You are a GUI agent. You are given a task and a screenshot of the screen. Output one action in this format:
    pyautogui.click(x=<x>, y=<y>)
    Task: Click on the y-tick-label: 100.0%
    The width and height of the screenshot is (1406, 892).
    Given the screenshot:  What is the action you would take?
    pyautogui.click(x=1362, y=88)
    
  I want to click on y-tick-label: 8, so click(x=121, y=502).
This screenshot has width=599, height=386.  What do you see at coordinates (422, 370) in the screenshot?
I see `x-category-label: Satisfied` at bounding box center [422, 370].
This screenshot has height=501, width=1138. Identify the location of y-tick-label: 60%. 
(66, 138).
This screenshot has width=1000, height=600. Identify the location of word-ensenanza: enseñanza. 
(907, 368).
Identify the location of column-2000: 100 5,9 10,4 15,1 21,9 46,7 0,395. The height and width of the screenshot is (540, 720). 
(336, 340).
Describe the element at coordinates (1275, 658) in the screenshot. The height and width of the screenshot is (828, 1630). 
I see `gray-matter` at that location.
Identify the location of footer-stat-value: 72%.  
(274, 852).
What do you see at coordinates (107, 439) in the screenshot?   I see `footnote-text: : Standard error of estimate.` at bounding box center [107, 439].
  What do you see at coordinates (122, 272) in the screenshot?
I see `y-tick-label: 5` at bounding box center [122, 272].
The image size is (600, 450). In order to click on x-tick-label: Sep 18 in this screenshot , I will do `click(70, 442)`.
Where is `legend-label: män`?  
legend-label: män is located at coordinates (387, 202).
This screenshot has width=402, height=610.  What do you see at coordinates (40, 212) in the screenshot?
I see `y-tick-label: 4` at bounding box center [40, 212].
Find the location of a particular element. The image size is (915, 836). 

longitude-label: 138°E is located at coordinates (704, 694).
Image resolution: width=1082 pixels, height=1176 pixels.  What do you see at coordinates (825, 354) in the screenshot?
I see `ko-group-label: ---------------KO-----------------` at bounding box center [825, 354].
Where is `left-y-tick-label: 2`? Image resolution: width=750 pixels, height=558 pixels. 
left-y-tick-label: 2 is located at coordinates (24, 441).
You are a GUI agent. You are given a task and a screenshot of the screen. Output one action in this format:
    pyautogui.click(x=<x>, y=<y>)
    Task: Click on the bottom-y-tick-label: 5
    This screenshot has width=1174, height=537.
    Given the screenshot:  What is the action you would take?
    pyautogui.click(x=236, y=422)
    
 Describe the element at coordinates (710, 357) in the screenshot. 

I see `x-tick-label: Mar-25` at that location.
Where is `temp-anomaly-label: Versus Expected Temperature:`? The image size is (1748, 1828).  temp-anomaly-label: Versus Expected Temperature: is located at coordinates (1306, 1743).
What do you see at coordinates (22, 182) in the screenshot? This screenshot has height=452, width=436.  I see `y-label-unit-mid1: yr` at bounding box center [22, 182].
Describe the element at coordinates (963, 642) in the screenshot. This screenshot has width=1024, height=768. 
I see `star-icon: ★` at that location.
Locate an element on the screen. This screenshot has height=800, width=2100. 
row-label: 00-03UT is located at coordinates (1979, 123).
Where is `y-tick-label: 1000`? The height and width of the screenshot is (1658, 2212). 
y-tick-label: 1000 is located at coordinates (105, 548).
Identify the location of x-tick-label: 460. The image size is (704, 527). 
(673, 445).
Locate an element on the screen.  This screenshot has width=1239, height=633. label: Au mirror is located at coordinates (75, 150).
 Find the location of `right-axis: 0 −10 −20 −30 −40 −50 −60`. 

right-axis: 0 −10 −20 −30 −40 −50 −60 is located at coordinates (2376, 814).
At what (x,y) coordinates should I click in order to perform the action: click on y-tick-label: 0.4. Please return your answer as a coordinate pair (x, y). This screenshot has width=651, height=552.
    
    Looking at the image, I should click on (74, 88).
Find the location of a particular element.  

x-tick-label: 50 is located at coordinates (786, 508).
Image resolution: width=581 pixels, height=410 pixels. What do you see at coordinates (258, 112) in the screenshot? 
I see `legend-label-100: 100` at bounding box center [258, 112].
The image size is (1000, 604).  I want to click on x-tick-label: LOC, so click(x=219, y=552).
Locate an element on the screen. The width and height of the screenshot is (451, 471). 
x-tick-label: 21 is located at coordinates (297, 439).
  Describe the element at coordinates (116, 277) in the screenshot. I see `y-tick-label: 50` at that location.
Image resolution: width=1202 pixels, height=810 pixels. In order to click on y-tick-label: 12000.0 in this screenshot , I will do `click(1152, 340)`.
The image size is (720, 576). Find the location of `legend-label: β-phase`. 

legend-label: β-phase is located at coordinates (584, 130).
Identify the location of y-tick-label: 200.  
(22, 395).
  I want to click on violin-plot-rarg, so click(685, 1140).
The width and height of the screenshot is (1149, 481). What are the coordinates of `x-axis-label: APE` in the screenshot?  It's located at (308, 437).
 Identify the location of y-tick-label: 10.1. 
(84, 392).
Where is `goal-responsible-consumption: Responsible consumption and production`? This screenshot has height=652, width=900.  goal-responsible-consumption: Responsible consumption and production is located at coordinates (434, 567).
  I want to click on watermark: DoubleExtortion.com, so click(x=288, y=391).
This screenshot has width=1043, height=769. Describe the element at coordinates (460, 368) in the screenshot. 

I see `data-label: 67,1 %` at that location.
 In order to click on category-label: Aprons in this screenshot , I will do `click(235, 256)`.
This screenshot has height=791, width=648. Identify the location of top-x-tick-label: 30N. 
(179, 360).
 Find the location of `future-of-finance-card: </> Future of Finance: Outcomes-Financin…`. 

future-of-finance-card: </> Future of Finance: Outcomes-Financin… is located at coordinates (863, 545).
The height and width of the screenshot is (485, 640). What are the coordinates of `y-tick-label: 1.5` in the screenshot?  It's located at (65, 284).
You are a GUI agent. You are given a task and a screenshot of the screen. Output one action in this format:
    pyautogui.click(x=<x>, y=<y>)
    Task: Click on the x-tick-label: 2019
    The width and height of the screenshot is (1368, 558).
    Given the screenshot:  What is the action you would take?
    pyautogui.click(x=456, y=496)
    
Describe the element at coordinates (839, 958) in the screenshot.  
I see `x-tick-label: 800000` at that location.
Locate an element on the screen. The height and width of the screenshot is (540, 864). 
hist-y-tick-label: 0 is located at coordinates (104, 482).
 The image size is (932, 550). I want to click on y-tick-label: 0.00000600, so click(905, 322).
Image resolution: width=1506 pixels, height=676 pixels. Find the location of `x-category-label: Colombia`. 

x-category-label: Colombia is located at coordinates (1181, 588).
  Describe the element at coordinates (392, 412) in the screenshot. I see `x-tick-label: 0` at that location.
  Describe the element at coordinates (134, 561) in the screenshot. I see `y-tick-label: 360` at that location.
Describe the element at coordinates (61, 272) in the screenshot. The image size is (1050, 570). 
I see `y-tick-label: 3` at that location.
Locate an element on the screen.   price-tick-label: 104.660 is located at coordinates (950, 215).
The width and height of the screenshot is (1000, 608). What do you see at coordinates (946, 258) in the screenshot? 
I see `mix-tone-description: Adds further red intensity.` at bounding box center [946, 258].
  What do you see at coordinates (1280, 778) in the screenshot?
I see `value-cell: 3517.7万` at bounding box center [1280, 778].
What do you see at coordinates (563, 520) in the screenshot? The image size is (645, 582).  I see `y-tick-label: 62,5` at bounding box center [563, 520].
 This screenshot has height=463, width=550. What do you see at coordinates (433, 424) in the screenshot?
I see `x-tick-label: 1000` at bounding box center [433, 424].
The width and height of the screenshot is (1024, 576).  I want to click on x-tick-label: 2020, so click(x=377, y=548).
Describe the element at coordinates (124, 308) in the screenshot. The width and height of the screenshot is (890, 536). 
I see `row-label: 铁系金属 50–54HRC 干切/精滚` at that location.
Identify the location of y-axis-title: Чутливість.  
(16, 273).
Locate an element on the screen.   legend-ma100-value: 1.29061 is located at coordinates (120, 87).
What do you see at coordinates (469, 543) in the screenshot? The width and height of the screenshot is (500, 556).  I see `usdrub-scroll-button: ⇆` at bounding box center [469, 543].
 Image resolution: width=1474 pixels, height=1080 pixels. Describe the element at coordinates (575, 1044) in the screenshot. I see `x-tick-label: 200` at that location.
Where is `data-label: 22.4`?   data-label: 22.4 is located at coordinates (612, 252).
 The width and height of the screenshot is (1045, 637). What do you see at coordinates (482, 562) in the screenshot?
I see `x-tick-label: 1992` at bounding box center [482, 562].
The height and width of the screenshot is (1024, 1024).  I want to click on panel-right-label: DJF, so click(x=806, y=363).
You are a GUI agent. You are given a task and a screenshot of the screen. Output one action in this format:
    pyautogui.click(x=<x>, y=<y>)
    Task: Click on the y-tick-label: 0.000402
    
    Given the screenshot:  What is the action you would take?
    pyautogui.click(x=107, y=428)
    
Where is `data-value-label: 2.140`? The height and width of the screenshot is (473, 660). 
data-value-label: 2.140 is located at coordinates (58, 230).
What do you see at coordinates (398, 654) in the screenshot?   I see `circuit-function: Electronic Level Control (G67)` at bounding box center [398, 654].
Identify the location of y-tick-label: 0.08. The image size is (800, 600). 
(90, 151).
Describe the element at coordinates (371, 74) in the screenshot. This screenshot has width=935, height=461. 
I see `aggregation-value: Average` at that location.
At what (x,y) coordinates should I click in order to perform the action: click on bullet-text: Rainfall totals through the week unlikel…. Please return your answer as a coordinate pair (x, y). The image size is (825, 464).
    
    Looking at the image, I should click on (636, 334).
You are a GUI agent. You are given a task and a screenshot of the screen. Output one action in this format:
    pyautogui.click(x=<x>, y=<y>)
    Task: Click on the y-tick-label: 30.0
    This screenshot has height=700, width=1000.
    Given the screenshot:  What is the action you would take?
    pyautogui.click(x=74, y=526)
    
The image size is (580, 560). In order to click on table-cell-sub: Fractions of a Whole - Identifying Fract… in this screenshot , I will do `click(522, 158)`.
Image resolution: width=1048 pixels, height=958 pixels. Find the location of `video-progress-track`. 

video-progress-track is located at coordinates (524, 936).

********

### Problem
Rewrite the data from the line containing "Identify the location of y-tick-label: 0.08." through the end of the data, inclusive, swapping "screenshot" for "screen capture" and leaving everything else unchanged.

### Solution
Identify the location of y-tick-label: 0.08. The image size is (800, 600). 
(90, 151).
Describe the element at coordinates (371, 74) in the screen capture. This screen capture has width=935, height=461. 
I see `aggregation-value: Average` at that location.
At what (x,y) coordinates should I click in order to perform the action: click on bullet-text: Rainfall totals through the week unlikel…. Please return your answer as a coordinate pair (x, y). The image size is (825, 464).
    
    Looking at the image, I should click on (636, 334).
You are a GUI agent. You are given a task and a screen capture of the screen. Output one action in this format:
    pyautogui.click(x=<x>, y=<y>)
    Task: Click on the y-tick-label: 30.0
    This screen capture has height=700, width=1000.
    Given the screen capture:  What is the action you would take?
    pyautogui.click(x=74, y=526)
    
The image size is (580, 560). In order to click on table-cell-sub: Fractions of a Whole - Identifying Fract… in this screen capture , I will do `click(522, 158)`.
Image resolution: width=1048 pixels, height=958 pixels. Find the location of `video-progress-track`. 

video-progress-track is located at coordinates (524, 936).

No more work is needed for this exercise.